Runtime RAM checkpoints (recommended)
Capture RAM at these protocol milestones:
- Connection init (
Connection::new) to establish baseline. - ClientHello/ServerHello phase (
send_client_hello_*,recv_server_hello) for first handshake growth. - Certificate processing (
recv_certificate, chain validation) for peak parsing allocations. - Finished + data path (
seal_record,open_record) for steady-state buffers. - DTLS retransmit window (
DtlsFlightRetransmitTracker) for lossy-network worst-case.
APIs and knobs affecting memory
Record/data plane
Connection::set_max_record_plaintext_len(&mut self, max_len: usize) -> Result<()>- Caps per-record plaintext accepted by
seal_record/open_record. - Directly reduces peak per-record temporary buffer requirements.
- Caps per-record plaintext accepted by
Handshake policy
Connection::set_dtls_operational_profile(...)Connection::set_dtls_operational_policy(...)- Tune retransmit/backoff behavior and anti-amplification decisions.
- Smaller retransmit windows reduce RAM but may reduce tolerance for loss/jitter.
Certificate/X.509 overhead
- Prefer DER ingest APIs over PEM conversion when possible.

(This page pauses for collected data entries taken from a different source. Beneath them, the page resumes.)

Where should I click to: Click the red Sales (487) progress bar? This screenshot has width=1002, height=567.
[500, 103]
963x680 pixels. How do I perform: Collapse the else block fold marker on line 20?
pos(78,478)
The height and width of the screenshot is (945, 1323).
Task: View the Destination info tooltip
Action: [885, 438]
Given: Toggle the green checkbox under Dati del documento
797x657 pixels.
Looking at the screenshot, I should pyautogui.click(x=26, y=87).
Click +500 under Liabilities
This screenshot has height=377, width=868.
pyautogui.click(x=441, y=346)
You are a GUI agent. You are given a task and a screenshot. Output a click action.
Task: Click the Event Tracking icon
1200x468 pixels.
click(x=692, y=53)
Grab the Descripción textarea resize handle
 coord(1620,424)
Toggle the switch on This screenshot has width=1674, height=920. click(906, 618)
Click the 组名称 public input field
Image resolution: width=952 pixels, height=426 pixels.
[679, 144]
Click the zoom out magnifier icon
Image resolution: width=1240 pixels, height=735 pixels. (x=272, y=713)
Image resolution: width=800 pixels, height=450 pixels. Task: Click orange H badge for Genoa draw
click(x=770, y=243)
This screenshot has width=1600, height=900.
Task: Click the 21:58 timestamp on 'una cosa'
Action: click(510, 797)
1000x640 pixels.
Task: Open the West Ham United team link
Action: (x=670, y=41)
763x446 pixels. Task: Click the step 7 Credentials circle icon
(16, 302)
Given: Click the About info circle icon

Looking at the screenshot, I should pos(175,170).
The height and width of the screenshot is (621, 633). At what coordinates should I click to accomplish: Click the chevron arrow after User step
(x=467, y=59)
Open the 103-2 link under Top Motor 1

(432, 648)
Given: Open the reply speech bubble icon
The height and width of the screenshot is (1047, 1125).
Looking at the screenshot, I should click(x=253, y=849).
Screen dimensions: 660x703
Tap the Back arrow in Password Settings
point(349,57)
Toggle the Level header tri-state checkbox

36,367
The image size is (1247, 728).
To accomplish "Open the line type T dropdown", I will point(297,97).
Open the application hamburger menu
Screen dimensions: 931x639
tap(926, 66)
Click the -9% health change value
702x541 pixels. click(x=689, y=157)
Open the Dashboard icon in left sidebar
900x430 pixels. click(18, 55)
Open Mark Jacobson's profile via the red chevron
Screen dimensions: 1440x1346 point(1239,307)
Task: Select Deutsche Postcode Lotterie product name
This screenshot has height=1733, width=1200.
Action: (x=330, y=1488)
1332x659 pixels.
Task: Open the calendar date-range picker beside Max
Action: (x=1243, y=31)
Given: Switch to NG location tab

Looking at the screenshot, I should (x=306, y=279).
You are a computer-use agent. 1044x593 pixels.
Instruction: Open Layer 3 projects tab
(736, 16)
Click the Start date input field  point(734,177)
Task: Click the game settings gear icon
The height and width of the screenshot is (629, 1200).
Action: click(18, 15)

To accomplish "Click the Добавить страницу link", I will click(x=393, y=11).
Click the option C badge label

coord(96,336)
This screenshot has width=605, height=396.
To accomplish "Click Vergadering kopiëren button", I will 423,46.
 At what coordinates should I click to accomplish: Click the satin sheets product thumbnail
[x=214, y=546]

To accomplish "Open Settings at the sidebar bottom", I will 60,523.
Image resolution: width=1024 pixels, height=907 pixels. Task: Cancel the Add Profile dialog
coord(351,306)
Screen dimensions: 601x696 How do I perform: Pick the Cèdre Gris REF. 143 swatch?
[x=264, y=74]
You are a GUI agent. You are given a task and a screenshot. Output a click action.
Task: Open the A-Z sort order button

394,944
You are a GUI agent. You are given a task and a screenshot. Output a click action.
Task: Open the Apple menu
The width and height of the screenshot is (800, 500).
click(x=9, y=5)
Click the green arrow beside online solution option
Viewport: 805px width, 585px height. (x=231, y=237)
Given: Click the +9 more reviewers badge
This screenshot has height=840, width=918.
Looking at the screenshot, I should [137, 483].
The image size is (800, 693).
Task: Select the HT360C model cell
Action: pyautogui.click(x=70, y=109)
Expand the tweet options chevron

- Use minimal trust-anchor/intermediate sets for device images.
- Validate only required policy constraints for your deployment.
Measuring on device
- Link the same feature set you ship in production.
- Capture worst-case handshake RAM (full chain, largest cert messages, retransmission windows for DTLS).
- Add margin for application records and any middleware framing.
Practical reduction checklist
- Drop unused protocol versions via
noxtls-coreprofile flags when both peers are under your control. - Prefer DER-only cert ingestion to avoid PEM tables if PEM is unused.
- Use PSA offload (
provider-psa) to move keys and AEAD into secure hardware with a smaller Rust surface. - Tune record buffer sizes and DTLS flight buffers per your Architecture integration.
Example measurement log template
Track each firmware profile with:
- Feature set / commit SHA
.text,.rodata,.data,.bss- Peak handshake RAM
- Steady-state per-session RAM
- DTLS loss simulation results (0%, 1%, 5% loss)
This keeps memory regressions reviewable across releases and aligns with the NoxTLS device-doc workflow.